--- start Selected text ---

Everyone Chooses Sides: The Wrens’ The Meadowlands at 20

A look back at the classic album that made – and unmade – the Jersey rockers

The Wrens (Image:IHeartRadio)

Whatever this piece is, there’s one thing it’s unmistakably not: On time.

Difficult as it can be to pinpoint an album’s release date prior to the streaming age – particularly if you have a lifelong allergy to the effort actual research requires – The Meadowlands, The Wrens’ third and (possibly) final album, was released, yes, a little longer than 20 years ago. Its birthday has passed, and all I can do is feebly comment “happy belated!” on the “thanks for all the wishes” post.

As usual, what coulda been coulda been: I started work on this in June, thinking, “plenty of time!,” and now have found myself, via the spine-wrecking monkey of poor time allocation, scrambling to cobble something less ambitious together. It’s the second time I’ve daydreamed about penning the definitive screed on this band I admire so ardently. I was shortlisted for a 33 1/3 for the album back in 2012, when sadboy narratives were more in vogue. This sadboy was grinding through a blue collar rock bottom working the earth for his grandparents’ NJ irrigation business. The band’s music, famously suffused with defeat, bore into my soul like a rock-splitter. My bid didn’t survive the stiff competition, and I spent nearly none of the last eleven years finding an outlet for what I had to say. 

The delay is only partly The Wrens’ fault – I got one out of four on Zoom, with the stress of their own day jobs being a very on-brand excuse. While I’d love to compare it to trying to trap intruding goldfinches in a shoebox, my method was more akin to leaving the window open and hoping they’d fly in. Not that you assumed they were the issue. But you’d be forgiven if you did, because delay is on-brand too.

Offered the chance in The Meadowlands’ wake to solidify their reputation as one of indie rock’s greatest bands, The Wrens expended rather more effort cultivating a reputation for not following up their breakthrough album. Many years after its release, rapper Heems affectionately razzed these perpetual promises on his group Das Racist’s Twitter account: “don’t worry, The Wrens are still releasing a new album”. (This friendly fire might’ve even unleashed a curse – Das Racist disbanded more than a decade ago, shortly after their, hm, third album.) The wait might even have outlasted the Wrens themselves.

As a rule, soft-spoken Charles Bissell traded lead vocal and writing duties with the irrepressible Kevin Whelan – a classic John-and-Paul split, with Whelan’s brother Greg and drummer Jerry MacDonald the George and Ringo. They shared a house in Bergen County (with periodic defections), for the bulk of their career, and made their records there; the credits always read, simply, “recorded in our basement, [time period].” Bissell recalled to Rock & Roll Globe the semi-official delegation of responsibilities. For his part, Kevin – blessed with one of rock’s great voices, a meatier variation on Black Francis’ skeletal shriek – would lead the charge for The Wrens’ live shows, raucous noise parties laced with covers. Bissell’s forte, which he attributes to his formal musical education, was fleshing out arrangements for their recordings, which slowly evolved into a production style for which “toiling” was the minimum standard.

--- end Selected text ---
--- start Data excerpts ---

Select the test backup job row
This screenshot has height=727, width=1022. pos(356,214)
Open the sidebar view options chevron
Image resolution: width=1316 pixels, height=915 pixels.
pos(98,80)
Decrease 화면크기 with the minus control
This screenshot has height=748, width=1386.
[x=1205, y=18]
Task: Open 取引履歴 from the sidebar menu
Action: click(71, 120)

--- end Data excerpts ---

Reproduce word for word the passage of the article on The Wrens from "As usual, what" to "had to say.".

As usual, what coulda been coulda been: I started work on this in June, thinking, “plenty of time!,” and now have found myself, via the spine-wrecking monkey of poor time allocation, scrambling to cobble something less ambitious together. It’s the second time I’ve daydreamed about penning the definitive screed on this band I admire so ardently. I was shortlisted for a 33 1/3 for the album back in 2012, when sadboy narratives were more in vogue. This sadboy was grinding through a blue collar rock bottom working the earth for his grandparents’ NJ irrigation business. The band’s music, famously suffused with defeat, bore into my soul like a rock-splitter. My bid didn’t survive the stiff competition, and I spent nearly none of the last eleven years finding an outlet for what I had to say.